Once you have that file, the shipped reporter (reporter/abuseipdb-reporter.py) turns it into AbuseIPDB reports. It runs out of band from nginx on purpose: the request hot path should never hold an API key, a rate limiter or network state. The daemon tails the log (surviving logrotate through an inode/offset state file), skips private and reserved IPs, de-duplicates each address for fifteen minutes, enforces a daily cap so a flood can’t burn your free-tier quota, and backs off — honouring Retry-After — when the API pushes back, retrying the unsent line rather than dropping it. The public report comment carries only METHOD /path; the query string is stripped, because URLs routinely smuggle tokens and e-mail addresses you must never forward to a third party. The API key lives in a 0600 environment file, never on the command line, and the provided systemd unit runs it under DynamicUser with the kernel, filesystem and syscall surface locked down.

Suppression and offset state are persisted, so a crash-loop can’t reset the dedup window or the daily cap and overrun your quota — a small pytest suite pins exactly that, along with the PII strip and the backoff. Start with --dry-run to watch what would be sent before you send anything.

What it is not

It is not a WAF, and it doesn’t want to be one. No anomaly scoring, no paranoia levels, no rule updates to babysit, and no coverage for attacks against your actual application logic. If an app matters enough to deserve negative-security depth, run Coraza or ModSecurity with the OWASP CRS on that app, on top of the floor, not instead of it. The two-layer setup is the point: CRS where you can afford the tuning, shield everywhere else.

It also pairs nicely with the error-abuse module: shield turns exploit probes into 403s, error-abuse notices a client collecting 403s and bans it.
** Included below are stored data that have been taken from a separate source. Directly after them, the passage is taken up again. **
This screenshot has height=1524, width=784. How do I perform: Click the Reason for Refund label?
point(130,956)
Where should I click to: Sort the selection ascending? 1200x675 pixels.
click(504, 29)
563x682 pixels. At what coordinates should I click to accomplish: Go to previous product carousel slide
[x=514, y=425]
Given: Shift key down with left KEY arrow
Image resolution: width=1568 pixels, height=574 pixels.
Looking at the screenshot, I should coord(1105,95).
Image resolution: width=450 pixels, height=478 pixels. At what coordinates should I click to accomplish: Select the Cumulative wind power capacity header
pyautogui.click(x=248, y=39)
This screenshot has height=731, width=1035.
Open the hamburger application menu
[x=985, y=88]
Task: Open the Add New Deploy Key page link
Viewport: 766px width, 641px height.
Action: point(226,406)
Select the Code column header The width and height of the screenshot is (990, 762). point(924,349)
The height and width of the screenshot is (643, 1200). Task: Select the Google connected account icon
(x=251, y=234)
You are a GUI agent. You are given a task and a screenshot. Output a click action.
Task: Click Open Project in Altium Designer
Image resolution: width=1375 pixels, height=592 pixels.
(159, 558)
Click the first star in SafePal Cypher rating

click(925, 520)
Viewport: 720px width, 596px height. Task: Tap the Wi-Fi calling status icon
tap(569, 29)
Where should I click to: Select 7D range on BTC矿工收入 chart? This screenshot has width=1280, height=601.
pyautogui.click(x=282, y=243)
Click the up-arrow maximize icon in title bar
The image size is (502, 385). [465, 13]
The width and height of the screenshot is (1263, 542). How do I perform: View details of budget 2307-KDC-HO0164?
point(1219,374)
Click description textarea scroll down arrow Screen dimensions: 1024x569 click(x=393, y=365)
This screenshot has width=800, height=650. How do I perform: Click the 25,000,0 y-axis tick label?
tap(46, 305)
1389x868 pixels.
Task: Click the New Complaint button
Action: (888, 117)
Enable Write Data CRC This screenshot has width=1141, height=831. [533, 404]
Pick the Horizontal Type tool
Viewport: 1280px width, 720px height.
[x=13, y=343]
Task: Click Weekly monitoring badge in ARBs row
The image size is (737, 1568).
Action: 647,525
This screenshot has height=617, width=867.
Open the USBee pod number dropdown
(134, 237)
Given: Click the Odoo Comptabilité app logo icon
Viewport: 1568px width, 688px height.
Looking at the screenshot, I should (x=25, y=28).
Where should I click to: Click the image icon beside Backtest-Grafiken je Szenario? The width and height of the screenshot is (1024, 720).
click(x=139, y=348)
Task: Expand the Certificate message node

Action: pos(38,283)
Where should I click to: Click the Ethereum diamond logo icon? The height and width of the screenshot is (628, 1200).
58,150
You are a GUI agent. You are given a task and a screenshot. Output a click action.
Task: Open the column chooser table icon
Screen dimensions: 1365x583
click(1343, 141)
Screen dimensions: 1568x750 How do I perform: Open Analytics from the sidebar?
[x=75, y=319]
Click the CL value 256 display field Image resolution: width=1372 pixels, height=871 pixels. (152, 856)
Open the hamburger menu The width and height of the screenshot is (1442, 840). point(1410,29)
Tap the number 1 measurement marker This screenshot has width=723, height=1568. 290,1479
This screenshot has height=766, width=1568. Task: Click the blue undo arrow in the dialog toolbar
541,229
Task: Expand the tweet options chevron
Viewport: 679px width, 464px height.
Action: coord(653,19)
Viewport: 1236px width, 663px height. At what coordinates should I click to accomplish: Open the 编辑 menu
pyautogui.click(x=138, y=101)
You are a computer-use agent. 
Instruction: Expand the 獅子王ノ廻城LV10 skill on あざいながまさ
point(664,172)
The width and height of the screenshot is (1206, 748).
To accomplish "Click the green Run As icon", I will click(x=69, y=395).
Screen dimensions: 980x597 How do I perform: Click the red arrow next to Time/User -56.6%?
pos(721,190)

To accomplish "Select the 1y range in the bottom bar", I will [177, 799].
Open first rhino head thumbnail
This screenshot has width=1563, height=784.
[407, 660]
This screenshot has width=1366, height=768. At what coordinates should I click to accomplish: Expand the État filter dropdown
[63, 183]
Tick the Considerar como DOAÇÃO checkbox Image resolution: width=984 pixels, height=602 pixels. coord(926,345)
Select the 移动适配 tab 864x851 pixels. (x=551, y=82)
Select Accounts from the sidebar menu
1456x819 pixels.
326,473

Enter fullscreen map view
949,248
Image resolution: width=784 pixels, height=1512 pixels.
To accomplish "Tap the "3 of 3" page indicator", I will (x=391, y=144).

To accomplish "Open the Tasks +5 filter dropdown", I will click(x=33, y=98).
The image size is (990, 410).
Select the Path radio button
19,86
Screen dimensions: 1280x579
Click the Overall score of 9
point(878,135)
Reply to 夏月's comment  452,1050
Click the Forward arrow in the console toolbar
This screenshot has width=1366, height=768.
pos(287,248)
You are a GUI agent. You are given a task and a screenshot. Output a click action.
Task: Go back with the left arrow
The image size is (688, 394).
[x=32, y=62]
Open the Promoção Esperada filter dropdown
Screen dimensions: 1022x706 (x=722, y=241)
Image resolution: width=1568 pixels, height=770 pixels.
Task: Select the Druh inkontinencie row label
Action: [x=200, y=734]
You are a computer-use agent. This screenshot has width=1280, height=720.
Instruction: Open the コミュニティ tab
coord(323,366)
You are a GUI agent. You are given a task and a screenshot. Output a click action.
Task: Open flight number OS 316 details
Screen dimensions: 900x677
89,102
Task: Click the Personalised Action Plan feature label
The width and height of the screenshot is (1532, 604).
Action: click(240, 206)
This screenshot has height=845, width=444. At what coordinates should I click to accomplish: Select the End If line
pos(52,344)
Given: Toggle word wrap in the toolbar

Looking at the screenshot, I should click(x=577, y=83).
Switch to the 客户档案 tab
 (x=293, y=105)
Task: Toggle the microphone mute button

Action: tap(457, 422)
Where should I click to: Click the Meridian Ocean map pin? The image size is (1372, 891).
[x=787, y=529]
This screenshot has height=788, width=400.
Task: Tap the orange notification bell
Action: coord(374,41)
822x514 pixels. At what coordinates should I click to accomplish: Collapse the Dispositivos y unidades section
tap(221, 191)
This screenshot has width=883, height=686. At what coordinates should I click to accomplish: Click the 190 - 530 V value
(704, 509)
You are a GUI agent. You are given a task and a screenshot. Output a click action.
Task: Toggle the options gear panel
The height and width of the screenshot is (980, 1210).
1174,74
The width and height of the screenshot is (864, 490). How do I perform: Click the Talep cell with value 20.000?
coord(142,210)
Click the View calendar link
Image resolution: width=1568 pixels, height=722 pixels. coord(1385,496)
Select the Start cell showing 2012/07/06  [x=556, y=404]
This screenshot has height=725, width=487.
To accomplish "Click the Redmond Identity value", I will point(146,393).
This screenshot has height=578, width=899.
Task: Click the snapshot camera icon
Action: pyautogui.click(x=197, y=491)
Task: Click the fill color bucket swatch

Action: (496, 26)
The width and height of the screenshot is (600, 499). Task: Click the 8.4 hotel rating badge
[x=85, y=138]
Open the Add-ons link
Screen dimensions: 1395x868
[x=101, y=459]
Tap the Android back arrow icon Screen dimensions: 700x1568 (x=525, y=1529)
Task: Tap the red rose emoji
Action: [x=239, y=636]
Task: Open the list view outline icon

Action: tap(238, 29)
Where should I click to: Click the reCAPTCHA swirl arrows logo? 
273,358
Floor plus bouncer.

The source is MIT-licensed on GitHub, with the test suite, the fuzz harness and the CI gauntlet (ASan, UBSan, Valgrind, libFuzzer, CodeQL) in plain view, because hostile-input parser code that hasn’t been fuzzed is a liability with a README. A prebuilt libnginx-mod-http-shield package for the deb.myguard.nl repository is on the roadmap.

Before you decide whether you need this, grep last week’s access log for jndi. I’ll wait.

Is nginx-http-shield-module a replacement for ModSecurity or Coraza?

No. It’s a fixed-signature floor for long-patched exploits, with false positives near zero and a cost low enough to run on every vhost. A real WAF adds anomaly scoring, virtual patching and application-level coverage; run one on the apps that need it, layered on top of the shield module.

How much latency does the shield module add?

About 1 µs for a typical request line plus headers, and 23 µs worst case for a full 8 KB body scan, measured over the scan core. All signatures are matched in a single Aho-Corasick pass, so cost depends only on input length, never on content or signature count.

Can nginx-http-shield-module block legitimate traffic?

Signatures are multi-token combinations chosen so no legitimate client ever sends them, and a false-positive test suite (t/05-fp-negative.t) gates every change. Roll out in detect mode first and watch the logs; if a legacy app trips a category, disable just that category for that location with shield_skip.

Does it work with Angie?

Yes. It builds as a standard dynamic module against nginx or Angie sources with ./configure –add-dynamic-module, and loads with load_module modules/ngx_http_shield_module.so.

What happens to large file uploads?

Only the first shield_max_body bytes (default 8k) of a request body are scanned; anything beyond the cap passes through unscanned, and size alone never blocks an upload. On dedicated upload endpoints, switch body inspection off entirely with shield_body off.

How do I add my own signature or category?

Signatures live in src/ngx_http_shield_patterns.h: lowercase, always multi-token, never a bare keyword. A new category is an enum value, a pattern table and one row in the category array; the Aho-Corasick engine picks it up without any engine change, and scan cost stays O(bytes).